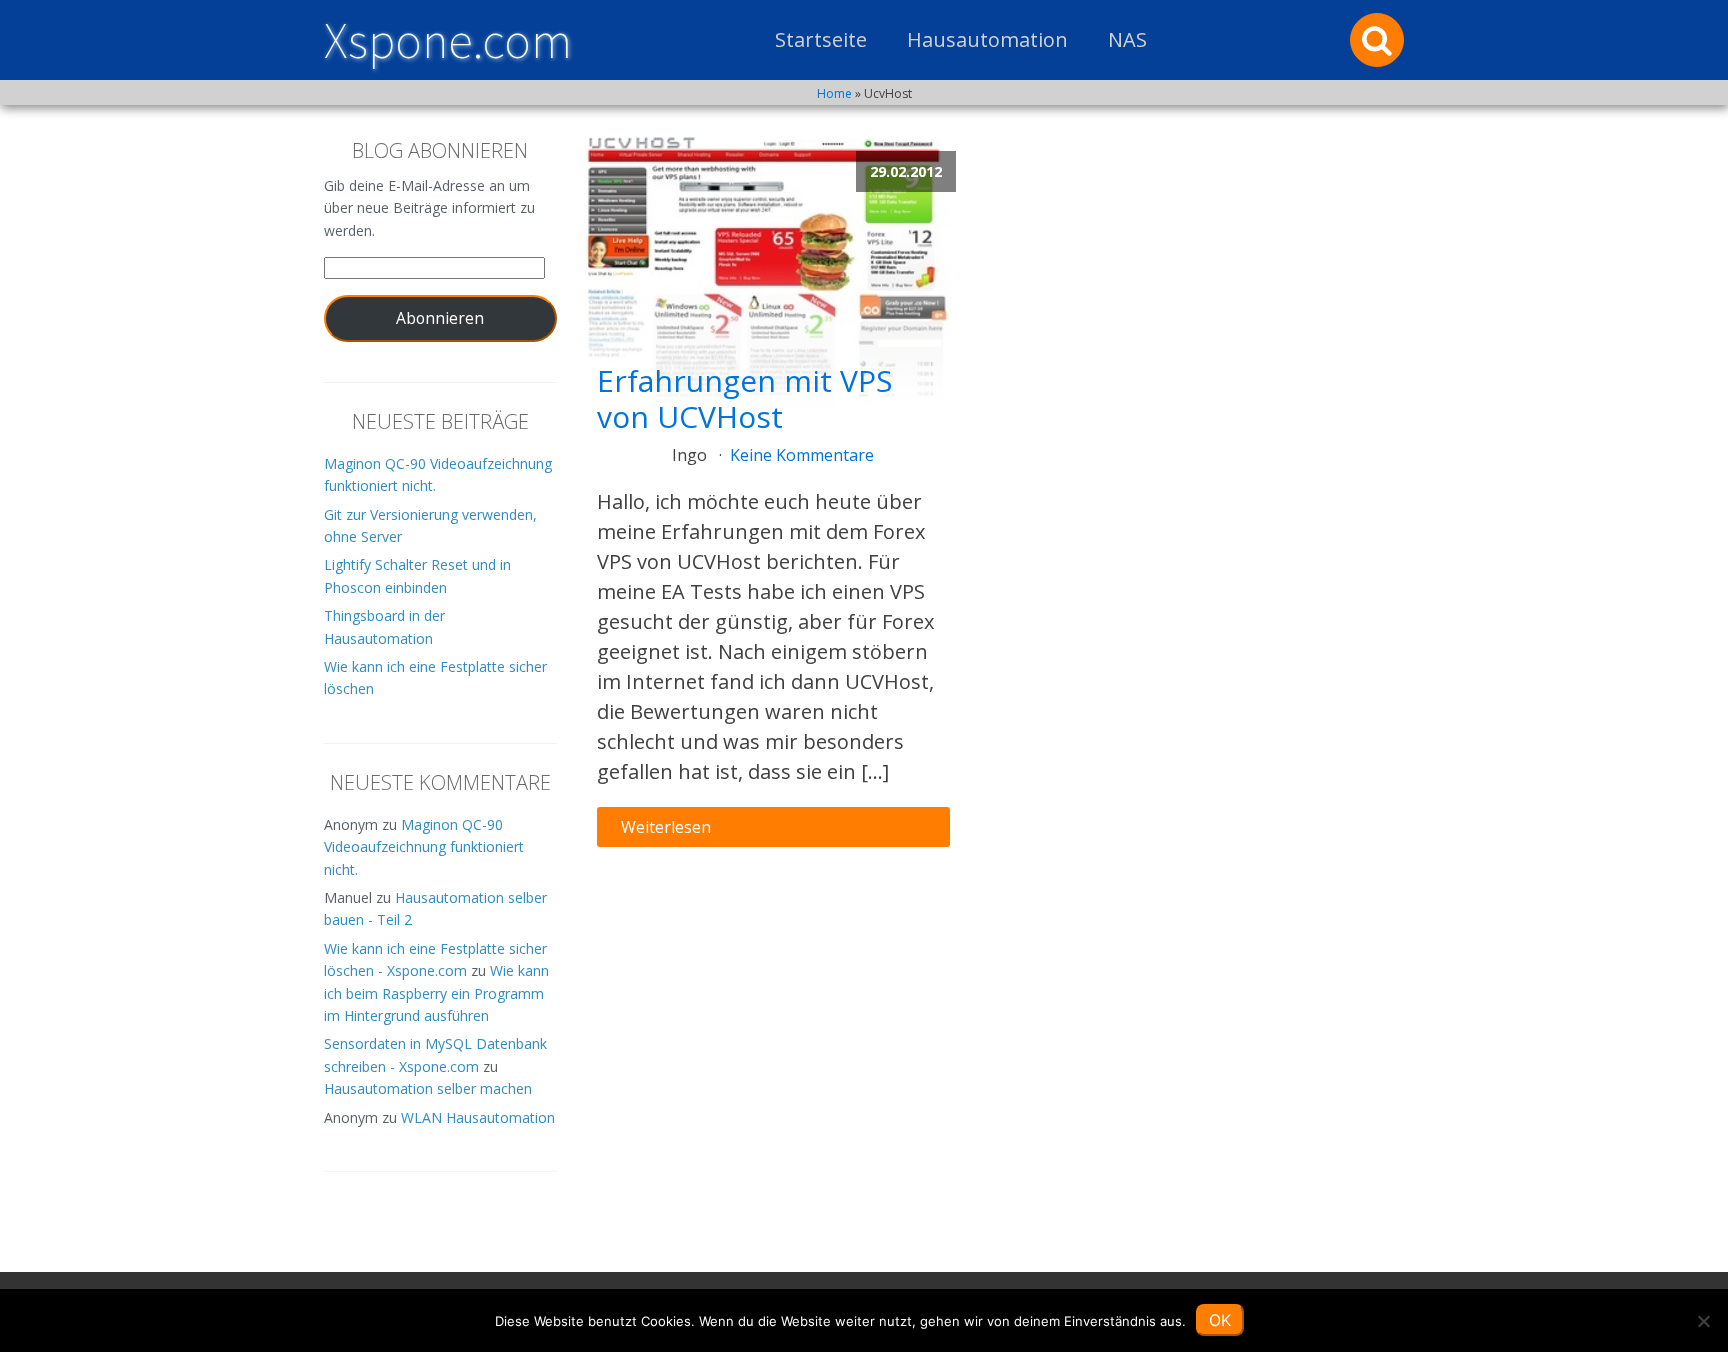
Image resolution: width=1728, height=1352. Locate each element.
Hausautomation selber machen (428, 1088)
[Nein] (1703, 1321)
==
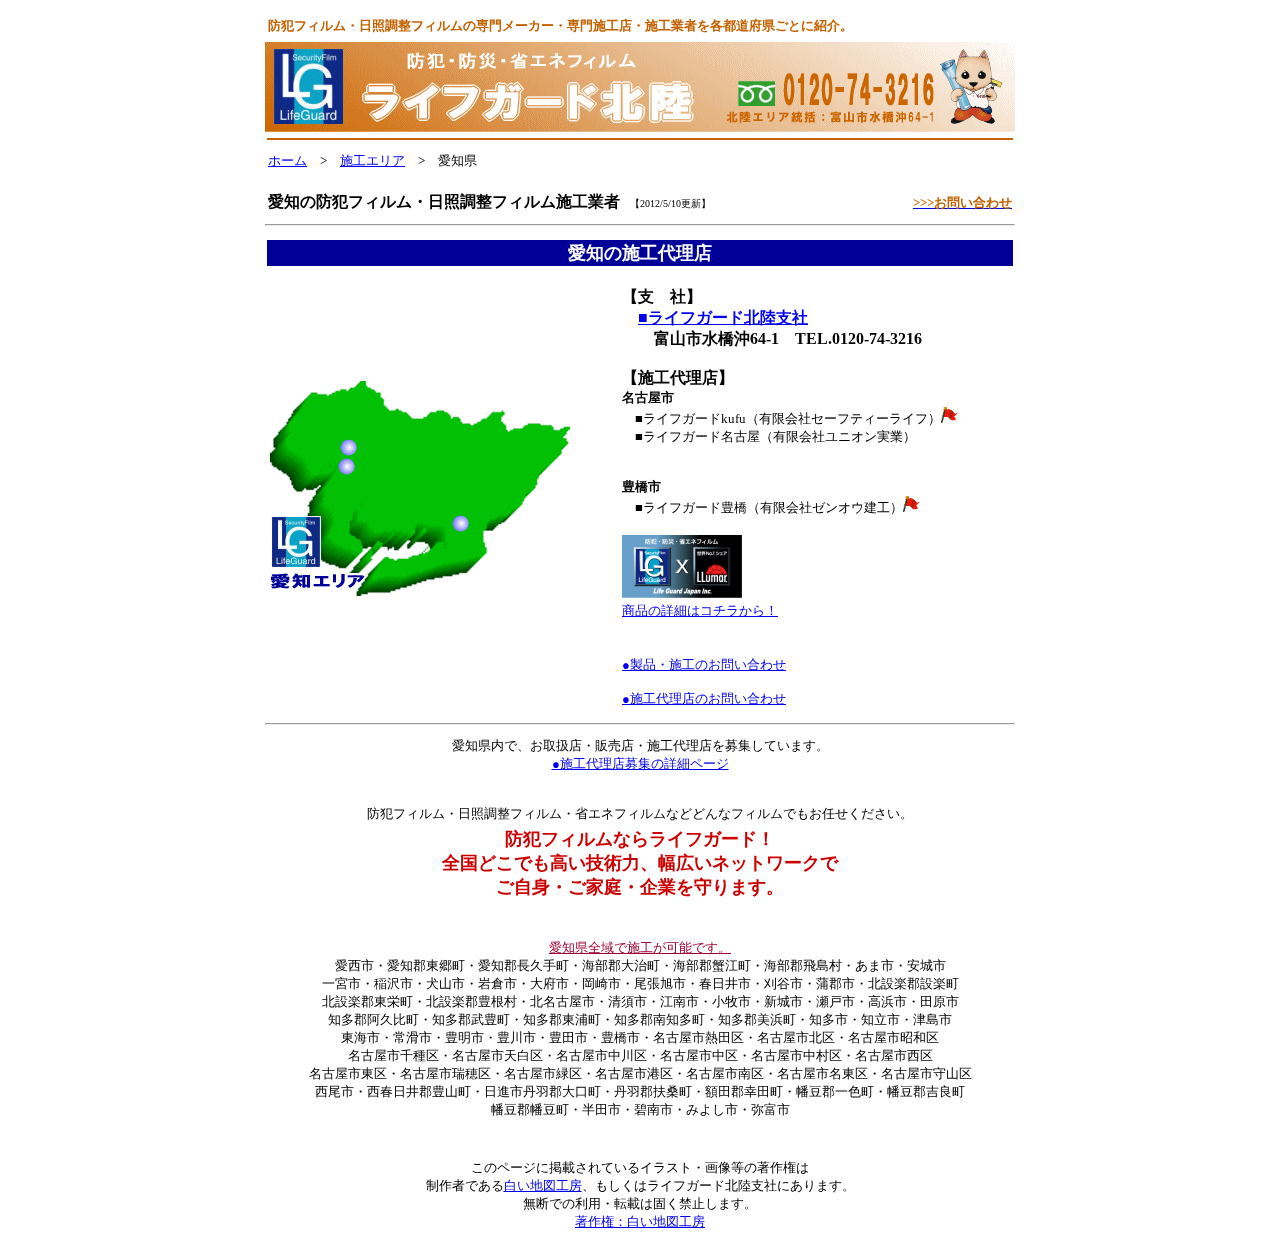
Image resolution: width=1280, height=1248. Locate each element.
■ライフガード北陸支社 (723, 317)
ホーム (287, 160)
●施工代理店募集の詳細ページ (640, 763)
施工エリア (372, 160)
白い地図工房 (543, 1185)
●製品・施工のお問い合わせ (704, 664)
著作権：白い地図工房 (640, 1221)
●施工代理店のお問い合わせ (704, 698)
==
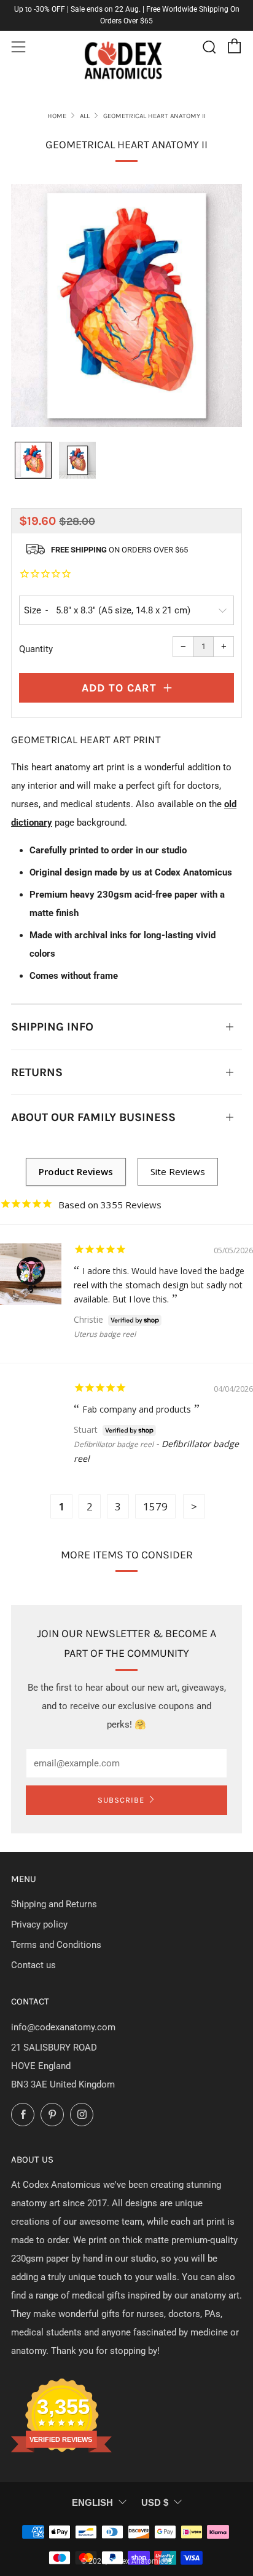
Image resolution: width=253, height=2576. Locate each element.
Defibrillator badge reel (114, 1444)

## Work task
Search the data for "element". Copy every matching line.

## Result for this task
Image resolution: width=1728, height=1352. Locate each element.
Image resolution: width=1280, height=1248. Locate each element.
Image resolution: width=253, height=2576. Locate each element.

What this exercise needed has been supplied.